* [TASK REQUIREMENTS]:
Below is some data. Retype exactly the lines starting at the one with "Given: Open the ASK A QUESTION link" and ending at the one with "Given: Expand the Log Level field".

** Opening INPUT FOR THIS TASK block **

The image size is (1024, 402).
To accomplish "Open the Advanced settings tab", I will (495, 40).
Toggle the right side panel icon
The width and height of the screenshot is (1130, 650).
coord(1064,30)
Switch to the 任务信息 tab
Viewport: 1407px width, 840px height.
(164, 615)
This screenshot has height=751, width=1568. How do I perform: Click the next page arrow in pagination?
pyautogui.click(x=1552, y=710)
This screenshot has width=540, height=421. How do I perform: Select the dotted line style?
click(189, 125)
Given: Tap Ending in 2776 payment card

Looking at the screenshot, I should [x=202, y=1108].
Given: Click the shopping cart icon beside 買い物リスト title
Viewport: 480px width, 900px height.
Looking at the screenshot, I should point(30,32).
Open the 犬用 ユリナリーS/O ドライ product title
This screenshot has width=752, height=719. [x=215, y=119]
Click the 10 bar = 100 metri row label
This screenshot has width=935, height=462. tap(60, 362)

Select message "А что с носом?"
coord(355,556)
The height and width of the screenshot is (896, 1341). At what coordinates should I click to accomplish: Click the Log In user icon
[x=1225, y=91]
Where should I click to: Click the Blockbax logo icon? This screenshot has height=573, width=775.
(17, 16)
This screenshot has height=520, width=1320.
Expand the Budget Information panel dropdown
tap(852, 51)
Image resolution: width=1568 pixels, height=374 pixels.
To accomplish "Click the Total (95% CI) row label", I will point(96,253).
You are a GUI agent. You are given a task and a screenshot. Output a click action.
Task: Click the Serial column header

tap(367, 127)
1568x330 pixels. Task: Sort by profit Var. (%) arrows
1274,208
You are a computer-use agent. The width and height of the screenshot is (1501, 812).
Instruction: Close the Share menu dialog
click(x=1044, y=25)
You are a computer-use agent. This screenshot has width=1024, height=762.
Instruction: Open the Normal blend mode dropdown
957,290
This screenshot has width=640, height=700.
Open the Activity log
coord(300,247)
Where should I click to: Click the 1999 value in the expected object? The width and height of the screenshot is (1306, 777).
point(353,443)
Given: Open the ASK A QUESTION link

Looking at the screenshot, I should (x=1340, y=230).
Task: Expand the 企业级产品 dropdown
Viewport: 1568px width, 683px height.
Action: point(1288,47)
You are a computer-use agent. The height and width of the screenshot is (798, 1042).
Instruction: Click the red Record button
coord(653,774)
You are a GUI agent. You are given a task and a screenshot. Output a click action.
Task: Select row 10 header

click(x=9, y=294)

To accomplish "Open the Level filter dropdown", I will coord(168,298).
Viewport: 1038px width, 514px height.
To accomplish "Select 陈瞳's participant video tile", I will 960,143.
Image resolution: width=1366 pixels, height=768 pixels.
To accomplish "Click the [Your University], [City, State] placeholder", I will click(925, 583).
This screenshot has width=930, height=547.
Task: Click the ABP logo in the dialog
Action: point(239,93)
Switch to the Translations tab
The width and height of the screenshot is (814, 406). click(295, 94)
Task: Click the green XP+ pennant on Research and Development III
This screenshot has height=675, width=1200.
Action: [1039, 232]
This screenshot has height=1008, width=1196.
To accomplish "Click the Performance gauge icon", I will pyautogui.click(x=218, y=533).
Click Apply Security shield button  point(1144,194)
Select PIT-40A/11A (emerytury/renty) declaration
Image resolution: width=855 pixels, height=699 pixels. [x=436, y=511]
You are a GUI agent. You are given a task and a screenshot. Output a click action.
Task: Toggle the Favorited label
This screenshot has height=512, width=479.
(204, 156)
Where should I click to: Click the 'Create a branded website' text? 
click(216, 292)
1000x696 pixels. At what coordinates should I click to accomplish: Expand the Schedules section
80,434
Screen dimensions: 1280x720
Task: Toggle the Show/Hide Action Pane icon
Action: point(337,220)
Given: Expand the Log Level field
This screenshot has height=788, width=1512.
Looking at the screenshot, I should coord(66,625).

** Closing INPUT FOR THIS TASK block **

* [WRITTEN SOLUTION]:
Given: Open the ASK A QUESTION link

Looking at the screenshot, I should (x=1340, y=230).
Task: Expand the 企业级产品 dropdown
Viewport: 1568px width, 683px height.
Action: point(1288,47)
You are a computer-use agent. The height and width of the screenshot is (798, 1042).
Instruction: Click the red Record button
coord(653,774)
You are a GUI agent. You are given a task and a screenshot. Output a click action.
Task: Select row 10 header

click(x=9, y=294)

To accomplish "Open the Level filter dropdown", I will coord(168,298).
Viewport: 1038px width, 514px height.
To accomplish "Select 陈瞳's participant video tile", I will 960,143.
Image resolution: width=1366 pixels, height=768 pixels.
To accomplish "Click the [Your University], [City, State] placeholder", I will click(925, 583).
This screenshot has width=930, height=547.
Task: Click the ABP logo in the dialog
Action: point(239,93)
Switch to the Translations tab
The width and height of the screenshot is (814, 406). click(295, 94)
Task: Click the green XP+ pennant on Research and Development III
This screenshot has height=675, width=1200.
Action: [1039, 232]
This screenshot has height=1008, width=1196.
To accomplish "Click the Performance gauge icon", I will pyautogui.click(x=218, y=533).
Click Apply Security shield button  point(1144,194)
Select PIT-40A/11A (emerytury/renty) declaration
Image resolution: width=855 pixels, height=699 pixels. [x=436, y=511]
You are a GUI agent. You are given a task and a screenshot. Output a click action.
Task: Toggle the Favorited label
This screenshot has height=512, width=479.
(204, 156)
Where should I click to: Click the 'Create a branded website' text? 
click(216, 292)
1000x696 pixels. At what coordinates should I click to accomplish: Expand the Schedules section
80,434
Screen dimensions: 1280x720
Task: Toggle the Show/Hide Action Pane icon
Action: point(337,220)
Given: Expand the Log Level field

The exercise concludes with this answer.